=== Section Start ===

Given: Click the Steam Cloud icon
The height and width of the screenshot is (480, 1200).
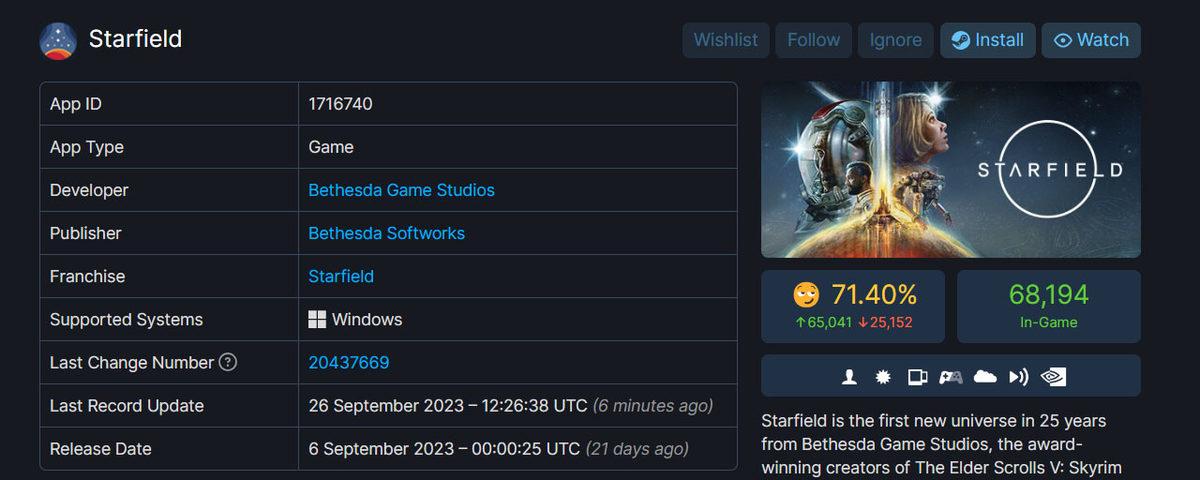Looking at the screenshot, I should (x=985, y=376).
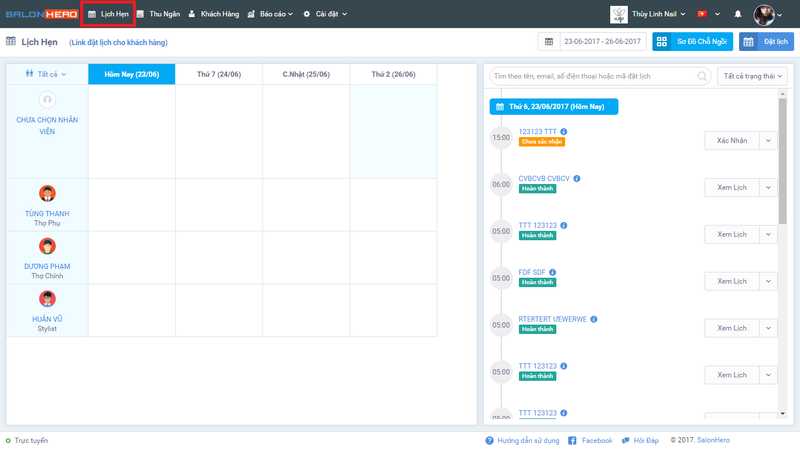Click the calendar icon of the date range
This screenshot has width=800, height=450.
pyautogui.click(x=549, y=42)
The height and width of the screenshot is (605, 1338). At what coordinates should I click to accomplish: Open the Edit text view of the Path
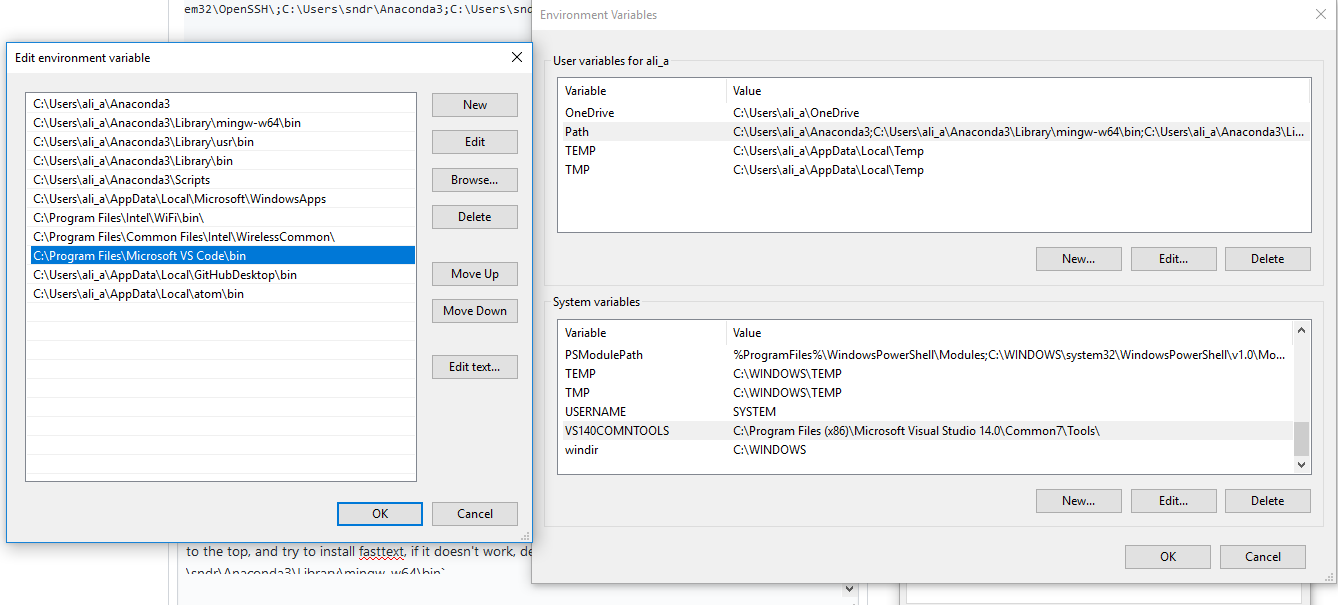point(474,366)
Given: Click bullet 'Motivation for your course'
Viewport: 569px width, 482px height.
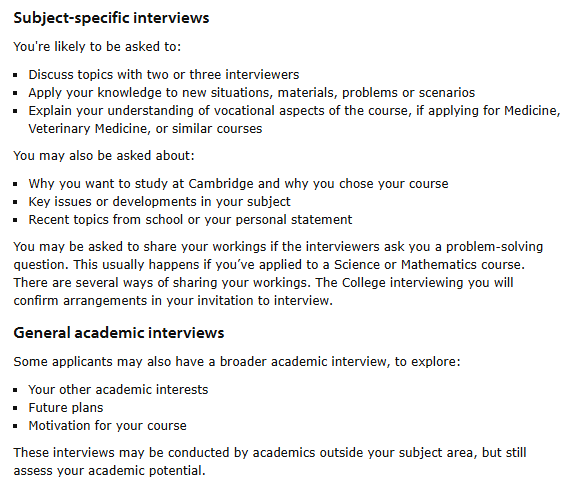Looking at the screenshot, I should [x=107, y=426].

=== Section End ===
=== Section Start ===

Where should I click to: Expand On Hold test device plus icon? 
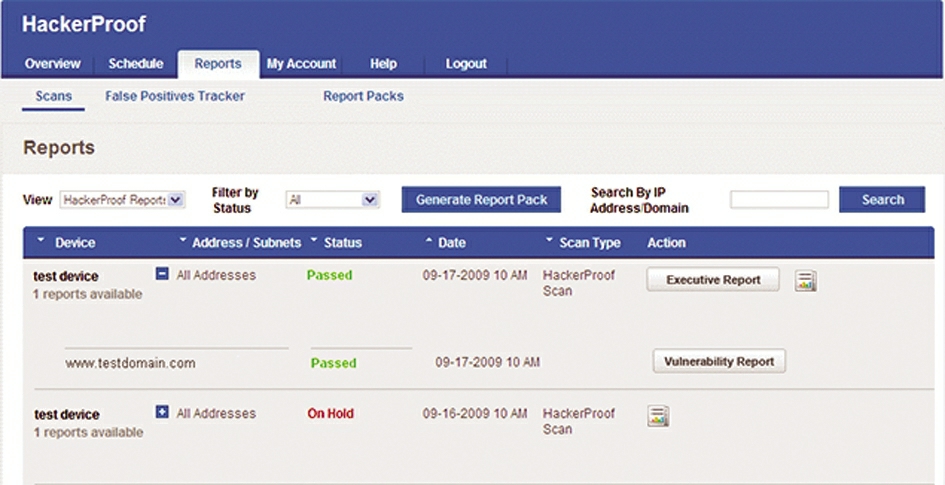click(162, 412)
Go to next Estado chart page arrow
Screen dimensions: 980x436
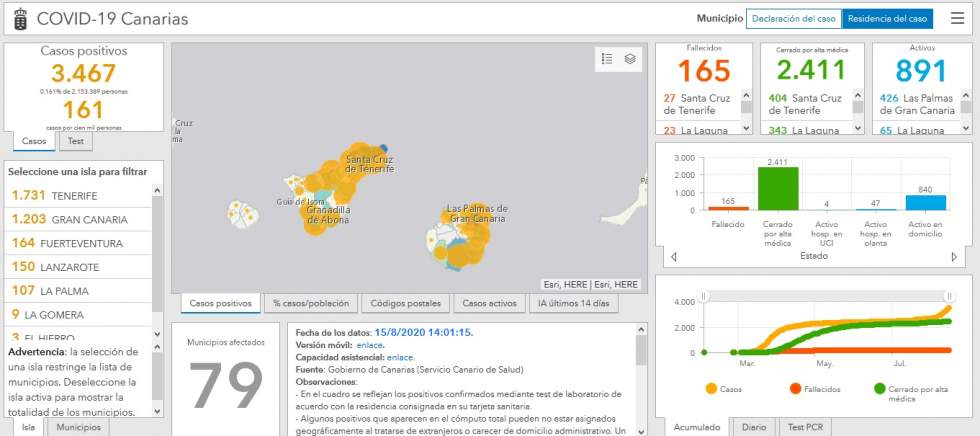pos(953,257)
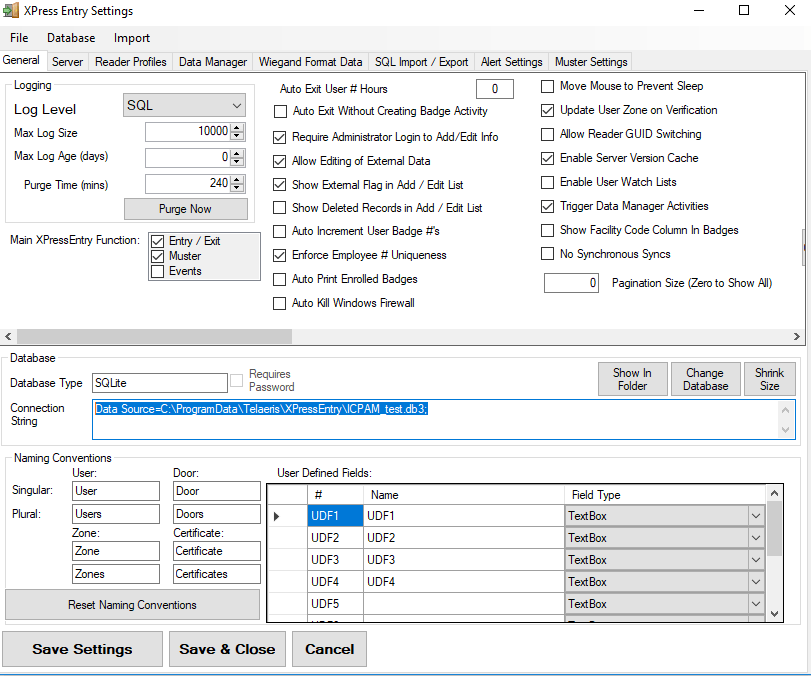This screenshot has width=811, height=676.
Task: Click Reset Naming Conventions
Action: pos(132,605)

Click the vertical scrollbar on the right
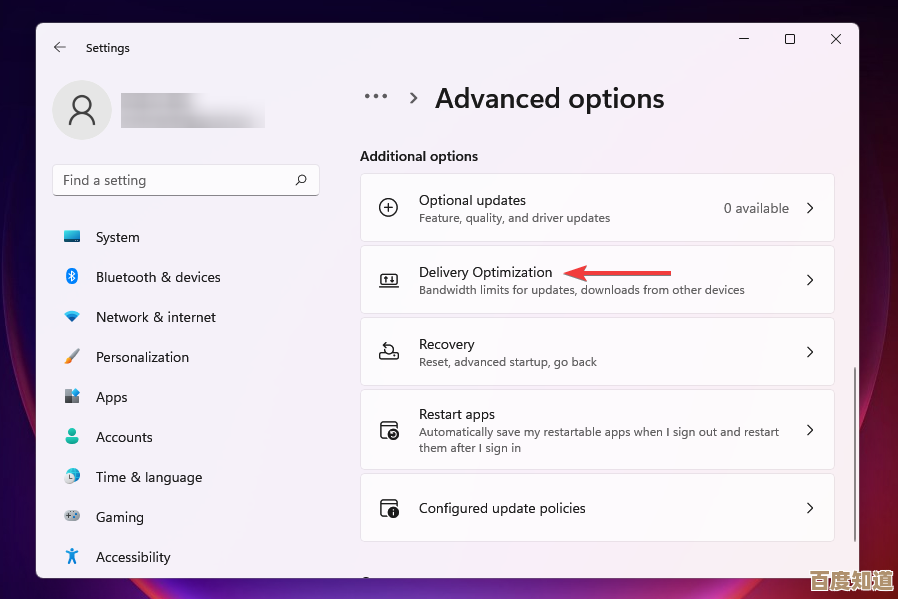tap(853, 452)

=== Section End ===

### Work instructions
Go through the entries above and report every line in which the word "Given" appears.

### Finished exercise
Given: Click the Steam Cloud icon
Given: Click bullet 'Motivation for your course'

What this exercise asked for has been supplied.